У меня уже начали слипаться веки.
— Ты потрясена. Я это вижу. Но ты это скоро переживешь.
— Надеюсь.
— Тебе просто необходимо снова заняться сочинительством. Это тебя отвлечет.
«А вот начну, — подумала я, — а вот займусь! Только не так, как ты думаешь. Времена не те». Нет, мне нужно собрать осколки своей жизни и взглянуть на них как на целое! Очистить свои страдания с помощью слов. Расплавить свою боль, перелить ее в нечто зримое. Поджечь рану, чтобы раз и навсегда вылечить. Мне не оставалось ничего другого.
Я сделала попытку улыбнуться.
— Спасибо, братец, — только и сказала.
— Вот увидишь, все будет отлично. А я пока поищу ходы-выходы в юридических тонкостях. Тебе не о чем будет беспокоиться.
Я сомкнула глаза и словно свинцовой гирькой упала в большой черный водоворот, в затягивающую пропасть тьмы. Прежде чем успела открыть рот, чтобы закричать или. хоть взять дыхание, впала в забытье. Я так и не услышала, как Харакс ушел.

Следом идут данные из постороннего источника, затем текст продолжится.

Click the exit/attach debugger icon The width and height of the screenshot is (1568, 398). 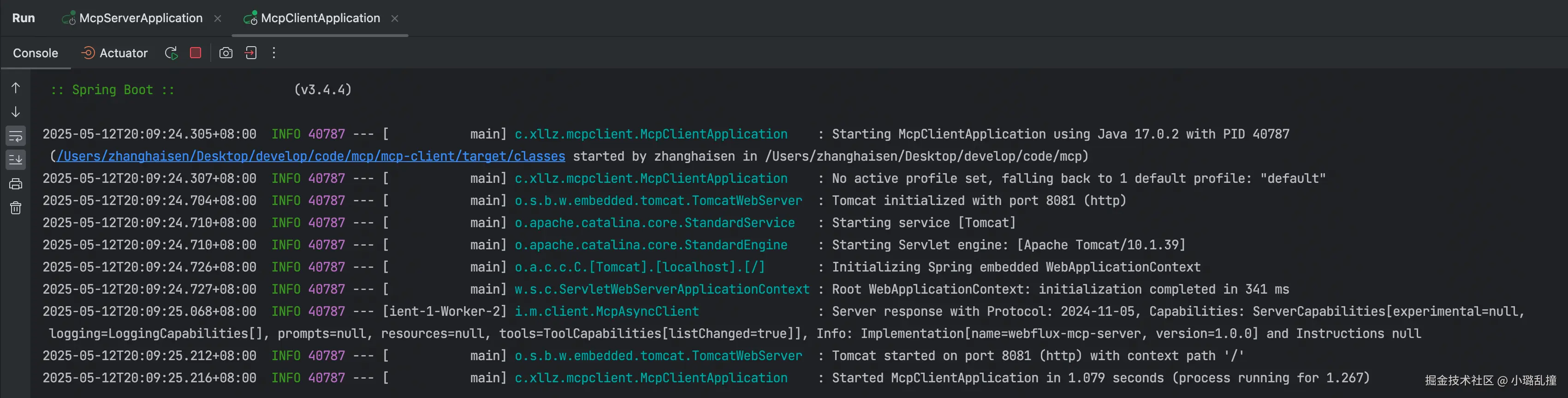[251, 53]
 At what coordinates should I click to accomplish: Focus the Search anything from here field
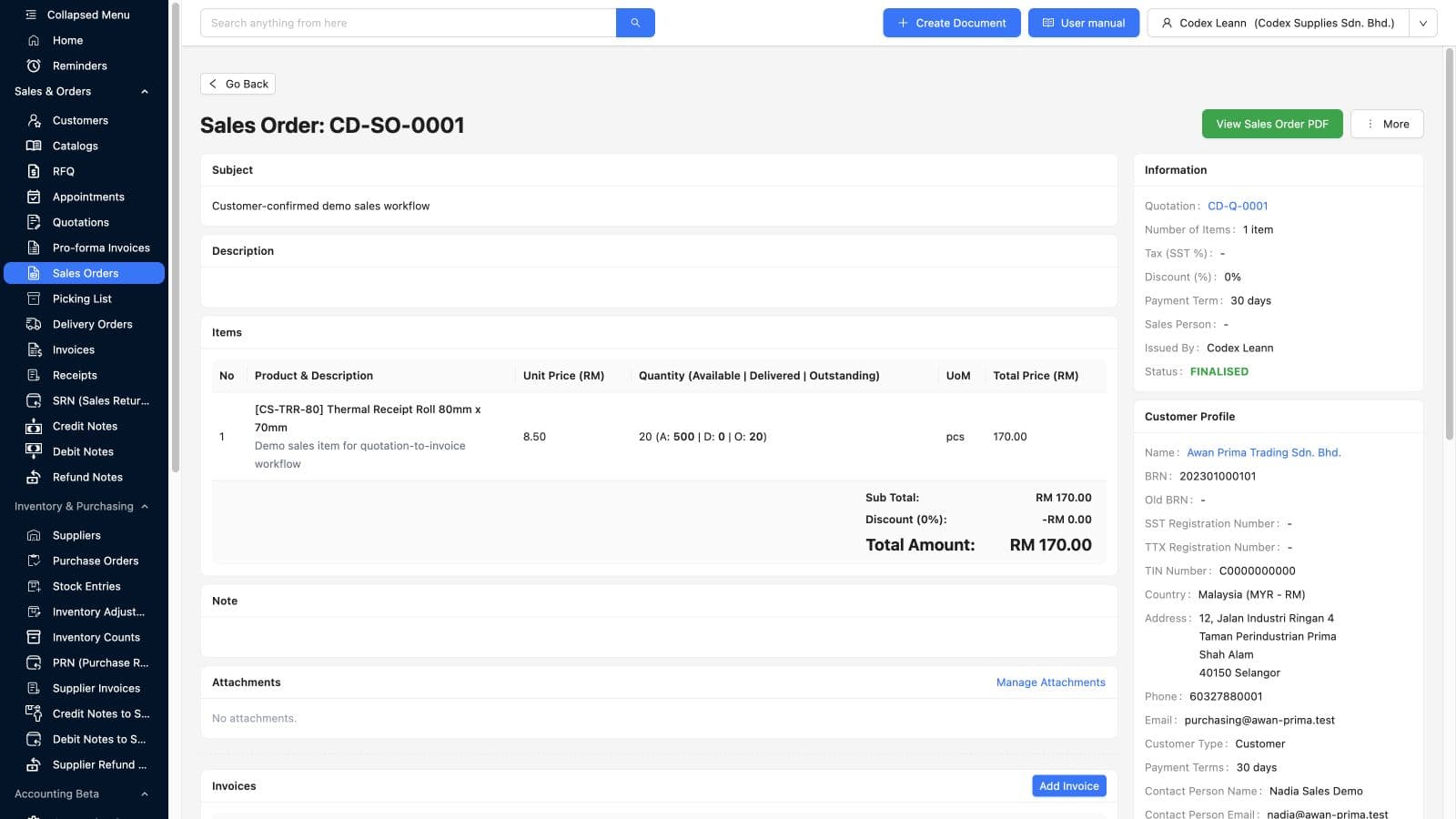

Зря я сомневалась насчет египетского снадобья, которое подарил мне Алкей. Я проспала, как он и говорил, двенадцать часов. Когда проснулась, было уже совсем темно; потянулась так, что у меня захрустели все косточки. Последний раз я была такой жизнерадостной и бодрой много месяцев назад. Затем туман рассеялся, и я вспомнила обо всем. Но боль уже не была такой жгучей. Похоже, пока я спала, мои нервы обросли защитной оболочкой.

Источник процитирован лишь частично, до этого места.